1.4 Summary and Looking Forward
In this chapter we have introduced a formulation as a product or entity produced by mixing or blending two or more components or ingredients. We have shown how experimenting with formulations is different from experimenting with process variables and other type of factors that can be varied independently of one another. Examples from different fields have been introduced, including four published applications that illustrate some of the problems formulators and formulation scientists encounter. In the next chapter we discuss the basics of experimentation that relate to formulations development.
1.5 References
Hare, L. B. (1974) “Mixture Designs Applied to Food Formulation.” Food Technology, 28 (3), 50-56, 62.

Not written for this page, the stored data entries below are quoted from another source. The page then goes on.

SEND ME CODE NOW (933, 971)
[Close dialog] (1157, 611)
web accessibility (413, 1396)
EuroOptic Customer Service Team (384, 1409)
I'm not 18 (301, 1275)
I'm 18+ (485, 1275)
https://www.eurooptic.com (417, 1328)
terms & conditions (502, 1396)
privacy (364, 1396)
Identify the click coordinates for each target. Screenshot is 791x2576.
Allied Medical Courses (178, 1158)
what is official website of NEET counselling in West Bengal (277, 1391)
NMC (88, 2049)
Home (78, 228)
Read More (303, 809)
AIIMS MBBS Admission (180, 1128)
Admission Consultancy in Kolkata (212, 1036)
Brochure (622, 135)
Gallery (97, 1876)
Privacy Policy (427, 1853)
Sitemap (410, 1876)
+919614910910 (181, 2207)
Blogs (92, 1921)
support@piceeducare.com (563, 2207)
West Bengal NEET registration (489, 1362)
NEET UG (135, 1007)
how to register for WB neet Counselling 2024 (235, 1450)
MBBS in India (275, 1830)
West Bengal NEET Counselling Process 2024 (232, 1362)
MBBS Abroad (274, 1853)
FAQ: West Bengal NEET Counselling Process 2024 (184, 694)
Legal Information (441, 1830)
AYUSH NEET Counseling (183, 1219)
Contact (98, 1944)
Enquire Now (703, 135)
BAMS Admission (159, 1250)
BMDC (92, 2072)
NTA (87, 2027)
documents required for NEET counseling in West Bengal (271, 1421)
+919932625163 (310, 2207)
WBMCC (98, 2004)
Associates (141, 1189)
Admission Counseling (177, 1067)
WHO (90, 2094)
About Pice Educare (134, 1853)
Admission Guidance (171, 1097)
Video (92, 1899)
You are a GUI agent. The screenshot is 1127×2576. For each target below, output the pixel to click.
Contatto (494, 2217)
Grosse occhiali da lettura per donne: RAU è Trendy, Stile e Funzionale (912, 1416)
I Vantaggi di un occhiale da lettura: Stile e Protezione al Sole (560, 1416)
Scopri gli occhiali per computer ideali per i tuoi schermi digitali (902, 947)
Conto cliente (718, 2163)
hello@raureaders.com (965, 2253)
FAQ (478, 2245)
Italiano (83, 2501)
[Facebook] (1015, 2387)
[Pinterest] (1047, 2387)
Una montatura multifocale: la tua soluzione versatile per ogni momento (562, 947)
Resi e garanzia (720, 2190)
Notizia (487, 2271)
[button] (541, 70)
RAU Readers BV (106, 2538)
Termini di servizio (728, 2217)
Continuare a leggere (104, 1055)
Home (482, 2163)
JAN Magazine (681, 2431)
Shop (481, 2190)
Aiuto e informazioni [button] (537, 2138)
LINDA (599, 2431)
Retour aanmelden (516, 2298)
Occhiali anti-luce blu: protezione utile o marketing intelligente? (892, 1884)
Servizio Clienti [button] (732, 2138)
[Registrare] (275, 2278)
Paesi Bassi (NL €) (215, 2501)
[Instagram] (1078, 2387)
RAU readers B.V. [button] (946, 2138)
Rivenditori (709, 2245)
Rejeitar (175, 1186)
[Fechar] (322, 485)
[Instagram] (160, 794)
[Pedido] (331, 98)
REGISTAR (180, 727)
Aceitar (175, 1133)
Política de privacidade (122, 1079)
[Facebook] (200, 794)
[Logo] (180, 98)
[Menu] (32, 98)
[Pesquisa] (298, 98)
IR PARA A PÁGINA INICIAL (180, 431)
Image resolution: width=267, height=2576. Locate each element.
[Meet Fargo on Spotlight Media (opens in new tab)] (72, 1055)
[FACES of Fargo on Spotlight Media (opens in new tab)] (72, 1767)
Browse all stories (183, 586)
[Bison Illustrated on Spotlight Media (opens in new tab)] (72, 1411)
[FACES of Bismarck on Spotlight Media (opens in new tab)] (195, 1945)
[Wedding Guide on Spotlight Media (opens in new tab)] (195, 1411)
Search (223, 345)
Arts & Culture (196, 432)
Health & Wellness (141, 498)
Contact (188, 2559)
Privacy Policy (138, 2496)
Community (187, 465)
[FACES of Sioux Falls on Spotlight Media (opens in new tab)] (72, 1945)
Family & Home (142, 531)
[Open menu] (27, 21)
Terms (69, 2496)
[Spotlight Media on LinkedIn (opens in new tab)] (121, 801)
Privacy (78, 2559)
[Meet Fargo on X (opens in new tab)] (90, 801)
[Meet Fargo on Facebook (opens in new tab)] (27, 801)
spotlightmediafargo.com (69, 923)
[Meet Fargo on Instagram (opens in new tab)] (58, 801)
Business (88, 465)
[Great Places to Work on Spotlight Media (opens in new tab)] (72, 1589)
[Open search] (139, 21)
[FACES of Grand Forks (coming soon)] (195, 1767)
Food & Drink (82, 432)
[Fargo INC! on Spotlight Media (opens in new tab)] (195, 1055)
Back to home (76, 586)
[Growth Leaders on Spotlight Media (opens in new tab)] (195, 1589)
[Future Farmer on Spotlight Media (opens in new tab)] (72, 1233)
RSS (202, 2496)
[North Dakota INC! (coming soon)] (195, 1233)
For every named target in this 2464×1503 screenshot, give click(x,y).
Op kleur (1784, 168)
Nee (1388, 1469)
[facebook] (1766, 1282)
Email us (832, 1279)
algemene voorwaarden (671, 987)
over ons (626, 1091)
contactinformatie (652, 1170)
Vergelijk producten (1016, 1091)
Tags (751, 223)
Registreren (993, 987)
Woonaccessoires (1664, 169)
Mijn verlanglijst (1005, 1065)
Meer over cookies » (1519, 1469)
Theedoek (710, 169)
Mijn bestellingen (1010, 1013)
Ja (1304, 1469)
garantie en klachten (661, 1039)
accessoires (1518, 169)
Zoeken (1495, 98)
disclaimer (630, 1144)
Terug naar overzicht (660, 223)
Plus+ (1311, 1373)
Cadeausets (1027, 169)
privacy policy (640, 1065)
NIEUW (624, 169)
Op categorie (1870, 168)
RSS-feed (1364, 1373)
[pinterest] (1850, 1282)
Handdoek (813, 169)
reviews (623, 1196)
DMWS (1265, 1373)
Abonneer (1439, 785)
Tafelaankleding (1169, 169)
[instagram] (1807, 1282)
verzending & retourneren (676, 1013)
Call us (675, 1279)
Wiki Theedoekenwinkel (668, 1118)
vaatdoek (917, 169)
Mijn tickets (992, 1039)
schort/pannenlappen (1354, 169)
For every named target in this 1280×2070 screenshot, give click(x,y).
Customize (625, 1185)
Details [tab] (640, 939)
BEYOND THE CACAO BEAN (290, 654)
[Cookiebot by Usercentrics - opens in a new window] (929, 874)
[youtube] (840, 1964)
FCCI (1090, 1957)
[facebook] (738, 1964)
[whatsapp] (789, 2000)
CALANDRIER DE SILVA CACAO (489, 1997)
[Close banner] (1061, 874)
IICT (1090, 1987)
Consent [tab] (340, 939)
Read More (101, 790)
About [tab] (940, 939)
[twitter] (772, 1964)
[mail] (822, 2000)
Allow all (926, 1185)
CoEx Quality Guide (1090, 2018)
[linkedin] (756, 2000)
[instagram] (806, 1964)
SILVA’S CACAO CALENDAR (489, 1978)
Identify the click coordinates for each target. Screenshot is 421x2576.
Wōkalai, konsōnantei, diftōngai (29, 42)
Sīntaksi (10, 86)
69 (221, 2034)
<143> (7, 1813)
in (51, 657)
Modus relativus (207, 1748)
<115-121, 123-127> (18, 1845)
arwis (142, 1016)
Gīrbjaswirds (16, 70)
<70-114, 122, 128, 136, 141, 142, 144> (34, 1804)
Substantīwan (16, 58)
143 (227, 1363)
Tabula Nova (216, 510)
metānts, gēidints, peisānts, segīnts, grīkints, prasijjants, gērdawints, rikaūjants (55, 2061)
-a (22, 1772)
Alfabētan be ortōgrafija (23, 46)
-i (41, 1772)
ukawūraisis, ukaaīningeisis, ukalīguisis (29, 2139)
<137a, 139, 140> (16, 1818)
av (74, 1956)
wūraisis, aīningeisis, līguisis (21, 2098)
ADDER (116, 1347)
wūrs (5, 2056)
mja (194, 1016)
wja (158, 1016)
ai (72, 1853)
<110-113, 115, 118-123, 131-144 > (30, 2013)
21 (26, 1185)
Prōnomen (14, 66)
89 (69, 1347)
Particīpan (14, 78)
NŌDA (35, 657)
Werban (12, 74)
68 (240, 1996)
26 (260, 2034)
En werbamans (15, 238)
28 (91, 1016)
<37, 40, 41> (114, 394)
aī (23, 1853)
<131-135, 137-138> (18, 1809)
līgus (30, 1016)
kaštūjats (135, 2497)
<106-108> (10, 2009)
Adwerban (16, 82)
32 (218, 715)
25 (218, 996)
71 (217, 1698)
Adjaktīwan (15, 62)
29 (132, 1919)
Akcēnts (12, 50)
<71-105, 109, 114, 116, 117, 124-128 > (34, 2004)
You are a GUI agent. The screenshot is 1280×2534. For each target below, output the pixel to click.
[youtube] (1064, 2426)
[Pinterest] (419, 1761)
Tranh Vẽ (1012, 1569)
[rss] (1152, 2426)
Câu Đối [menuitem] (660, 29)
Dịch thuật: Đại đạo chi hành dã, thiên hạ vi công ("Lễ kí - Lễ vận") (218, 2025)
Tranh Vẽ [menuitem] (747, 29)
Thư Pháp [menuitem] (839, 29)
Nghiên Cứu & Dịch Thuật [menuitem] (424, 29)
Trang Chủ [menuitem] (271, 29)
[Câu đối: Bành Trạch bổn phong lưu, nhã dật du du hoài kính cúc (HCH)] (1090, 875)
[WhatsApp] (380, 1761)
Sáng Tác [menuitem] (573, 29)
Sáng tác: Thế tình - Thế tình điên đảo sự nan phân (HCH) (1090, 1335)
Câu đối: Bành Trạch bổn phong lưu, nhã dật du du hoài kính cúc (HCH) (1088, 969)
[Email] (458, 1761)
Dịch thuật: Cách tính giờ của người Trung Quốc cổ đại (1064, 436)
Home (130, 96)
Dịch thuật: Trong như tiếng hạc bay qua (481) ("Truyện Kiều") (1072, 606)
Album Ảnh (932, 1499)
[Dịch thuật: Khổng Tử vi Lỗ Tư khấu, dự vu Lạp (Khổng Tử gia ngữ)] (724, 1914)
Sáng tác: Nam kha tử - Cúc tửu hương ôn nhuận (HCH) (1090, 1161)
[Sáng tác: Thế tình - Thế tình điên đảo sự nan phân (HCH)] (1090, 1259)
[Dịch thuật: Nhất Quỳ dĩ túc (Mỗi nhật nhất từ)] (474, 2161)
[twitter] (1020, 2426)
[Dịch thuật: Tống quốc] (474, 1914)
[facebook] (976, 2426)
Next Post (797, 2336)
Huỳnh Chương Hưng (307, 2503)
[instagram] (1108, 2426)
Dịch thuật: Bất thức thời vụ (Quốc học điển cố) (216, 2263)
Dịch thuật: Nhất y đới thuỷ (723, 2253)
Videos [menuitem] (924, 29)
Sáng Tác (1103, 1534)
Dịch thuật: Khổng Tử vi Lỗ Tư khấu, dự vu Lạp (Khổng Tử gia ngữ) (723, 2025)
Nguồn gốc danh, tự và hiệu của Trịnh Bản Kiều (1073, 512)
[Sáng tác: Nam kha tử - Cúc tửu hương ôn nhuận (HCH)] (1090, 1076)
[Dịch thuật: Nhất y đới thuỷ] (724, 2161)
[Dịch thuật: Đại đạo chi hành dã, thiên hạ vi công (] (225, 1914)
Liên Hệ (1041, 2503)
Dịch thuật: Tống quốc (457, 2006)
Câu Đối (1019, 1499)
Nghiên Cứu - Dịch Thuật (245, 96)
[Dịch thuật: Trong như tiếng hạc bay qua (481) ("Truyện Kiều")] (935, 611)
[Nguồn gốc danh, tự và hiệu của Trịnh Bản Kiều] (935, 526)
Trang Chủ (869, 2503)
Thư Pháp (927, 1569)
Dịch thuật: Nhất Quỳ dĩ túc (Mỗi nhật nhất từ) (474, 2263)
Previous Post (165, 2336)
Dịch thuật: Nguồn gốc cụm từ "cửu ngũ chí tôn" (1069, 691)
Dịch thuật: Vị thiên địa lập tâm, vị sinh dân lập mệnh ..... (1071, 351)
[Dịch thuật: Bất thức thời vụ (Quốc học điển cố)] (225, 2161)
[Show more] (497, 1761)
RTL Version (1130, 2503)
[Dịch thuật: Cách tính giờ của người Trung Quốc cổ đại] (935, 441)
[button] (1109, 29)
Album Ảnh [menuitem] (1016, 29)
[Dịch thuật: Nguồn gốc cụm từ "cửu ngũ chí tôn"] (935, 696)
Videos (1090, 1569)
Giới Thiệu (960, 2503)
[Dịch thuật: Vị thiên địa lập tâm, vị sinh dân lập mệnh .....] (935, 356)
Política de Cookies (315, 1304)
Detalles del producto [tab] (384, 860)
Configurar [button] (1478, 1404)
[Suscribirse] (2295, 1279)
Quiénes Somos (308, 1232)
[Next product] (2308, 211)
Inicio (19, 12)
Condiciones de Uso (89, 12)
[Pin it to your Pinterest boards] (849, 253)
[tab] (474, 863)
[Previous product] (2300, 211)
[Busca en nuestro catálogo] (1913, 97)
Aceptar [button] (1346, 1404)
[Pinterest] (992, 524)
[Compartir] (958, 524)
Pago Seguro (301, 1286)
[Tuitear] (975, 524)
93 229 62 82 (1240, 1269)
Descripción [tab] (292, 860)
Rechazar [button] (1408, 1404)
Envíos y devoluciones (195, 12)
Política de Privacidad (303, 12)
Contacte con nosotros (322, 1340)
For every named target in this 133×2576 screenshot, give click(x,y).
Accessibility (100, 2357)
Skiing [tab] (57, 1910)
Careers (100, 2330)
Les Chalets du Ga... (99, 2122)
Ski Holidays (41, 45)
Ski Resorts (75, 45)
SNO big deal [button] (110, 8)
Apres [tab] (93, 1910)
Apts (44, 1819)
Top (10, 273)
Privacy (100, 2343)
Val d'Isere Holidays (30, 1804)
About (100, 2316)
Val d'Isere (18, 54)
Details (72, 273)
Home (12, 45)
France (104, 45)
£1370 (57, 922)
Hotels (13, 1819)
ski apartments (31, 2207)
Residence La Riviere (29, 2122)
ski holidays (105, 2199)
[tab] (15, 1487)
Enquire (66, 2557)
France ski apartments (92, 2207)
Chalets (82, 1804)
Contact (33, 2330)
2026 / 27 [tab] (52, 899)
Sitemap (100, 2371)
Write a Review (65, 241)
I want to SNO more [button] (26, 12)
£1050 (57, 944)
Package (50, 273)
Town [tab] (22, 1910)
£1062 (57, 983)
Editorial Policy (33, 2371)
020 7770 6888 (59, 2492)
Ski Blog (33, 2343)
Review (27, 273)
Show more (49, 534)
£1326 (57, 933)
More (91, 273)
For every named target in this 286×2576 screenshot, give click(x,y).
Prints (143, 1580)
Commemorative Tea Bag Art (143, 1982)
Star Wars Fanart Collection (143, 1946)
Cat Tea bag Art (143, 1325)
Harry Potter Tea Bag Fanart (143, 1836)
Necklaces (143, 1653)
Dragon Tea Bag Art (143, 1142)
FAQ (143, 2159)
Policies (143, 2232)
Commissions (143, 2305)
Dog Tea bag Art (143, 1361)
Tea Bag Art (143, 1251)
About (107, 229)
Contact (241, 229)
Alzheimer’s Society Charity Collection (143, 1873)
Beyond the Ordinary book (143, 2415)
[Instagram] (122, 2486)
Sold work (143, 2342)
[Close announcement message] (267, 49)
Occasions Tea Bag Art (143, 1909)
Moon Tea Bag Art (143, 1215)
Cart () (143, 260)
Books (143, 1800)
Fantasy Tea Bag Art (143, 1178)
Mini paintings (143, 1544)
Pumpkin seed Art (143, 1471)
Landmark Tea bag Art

Snee, R. D. (1975) “Experimental Designs for Quadratic Models in Constrained Mixture Spaces.” Technometrics, 17 (2), 149-159.
Huisman, R., H. V. Van Kamp, J. W. Weyland, D. A. Doornbos, G. K. Bolhuis and C. F. Lerk. (1984) “Development and Optimization of Pharmaceutical Formulations using a Simplex Lattice Design.” Pharmaceutisch Weekblad, 6 (5), 185-194.
Kurotori, I. S. (1966) “Experiments with Mixtures of Components Having Lower Bounds.” Industrial Quality Control, 22 (11), May 1966, 592-596.
Martinello, T., T. M Kaneko, M. V. R. Velasco, M. E. S. Taqueda. And V. O. Consiglieri. (2006) “Optimization of Poorly Compactable Drug Tablets Manufactured by Direct Compression using the Mixture Experimental Design.” International Journal of Pharmaceutics, 322 (1-2), 87-95.
Wilkinson, N. B. (1966) Explosives in History: the Story of Black Powder. The Hagley Museum, Wilmington, DE.